The Diary Of A CEO
David Sinclair: Can Aging Be Reversed? After 8 Weeks, Cells Appeared 75% Younger In Tests!
with David Sinclair
23 Mar 2026
18 min read
2h 15m
TL;DR
David Sinclair reveals his lab has successfully reversed cellular aging by 75% in tests, with human trials beginning in 2026. He argues aging is not inevitable biological wear but an 'identity crisis' of cells—a loss of epigenetic information that can be restored, like reinstalling software. If successful, this could lead to medicines within 10 years that periodically reset the body's age, potentially extending human lifespan dramatically or even achieving biological immortality within this century.
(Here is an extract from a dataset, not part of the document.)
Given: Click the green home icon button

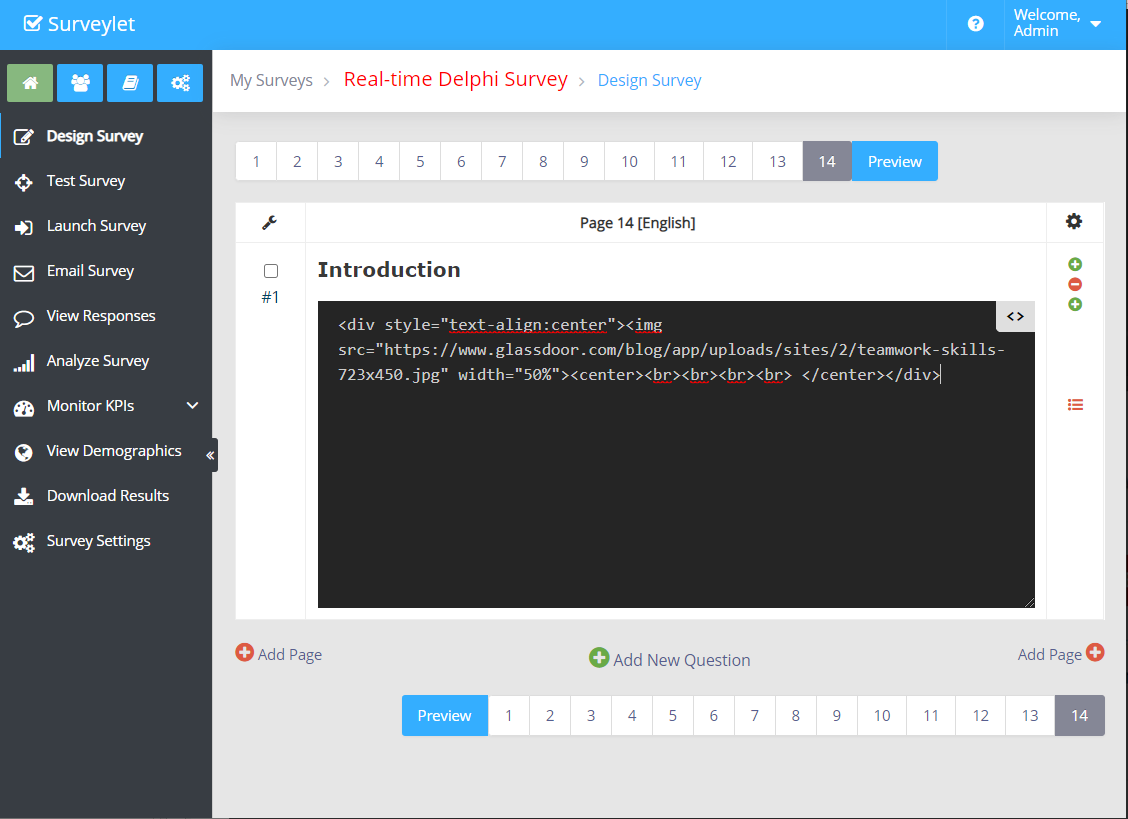Looking at the screenshot, I should tap(30, 83).
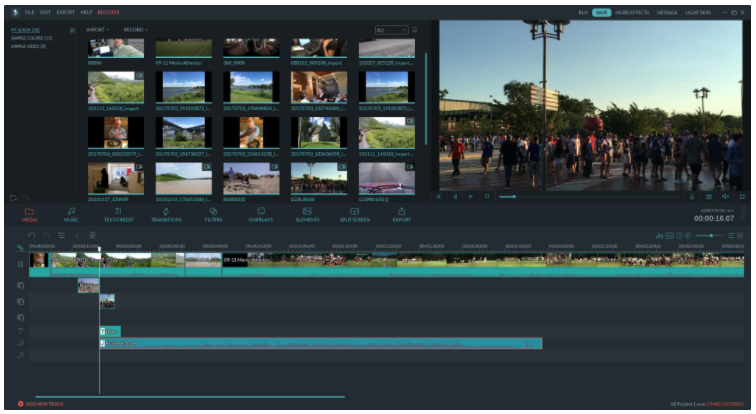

David Sinclair is a Harvard professor who has spent 30 years studying aging, longevity, and age reversal. His lab has developed technology that reverses the aging of cells and tissues in animals by approximately 75%, with the first human trials testing blindness treatment expected in 2026. He is the author of 'Lifespan' and believes we are at a turning point in human history where aging can be controlled, potentially extended lifespans by decades or more.
Takeaways
1
Aging is epigenetic corruption, not wear Sinclair's information theory posits aging results from loss of epigenetic control—the chemical labels (methylation) on DNA that tell cells which genes to activate. When cells experience stress like broken chromosomes, they strip these labels to survive, but don't fully reset them afterward. This accumulated miscommunication causes cells to lose identity (skin cells start acting like nerve cells), driving disease and decline—but it's theoretically reversible by reinstalling the original epigenetic 'software.'
2
Three genes can reset cellular age 75% Sinclair's team identified three specific genes that, when activated for 6-8 weeks, reverse cell aging by approximately 75% in both animal and human tissue cultures without causing cancer or further degradation. The breakthrough works across multiple tissue types (retina, skin, neurons, muscle), suggesting a universal rejuvenation mechanism. The first human trial will test this on blindness patients in 2026, with plans to eventually deliver the therapy as an oral compound rather than gene therapy.
3
Longevity pill possible within 10 years Sinclair predicts a drinkable rejuvenation treatment could exist within a decade based on current lab progress. His team has already demonstrated multi-week cellular rejuvenation in mice using oral compounds, and extended lifespan by 100% (adding ~10 years to a 70-year-old's remaining life) in aged mice. If replicated in humans, this would shift medicine from treating individual diseases to periodically resetting the entire organism's biological age, potentially enabling continuous life extension if the treatment can be repeated safely.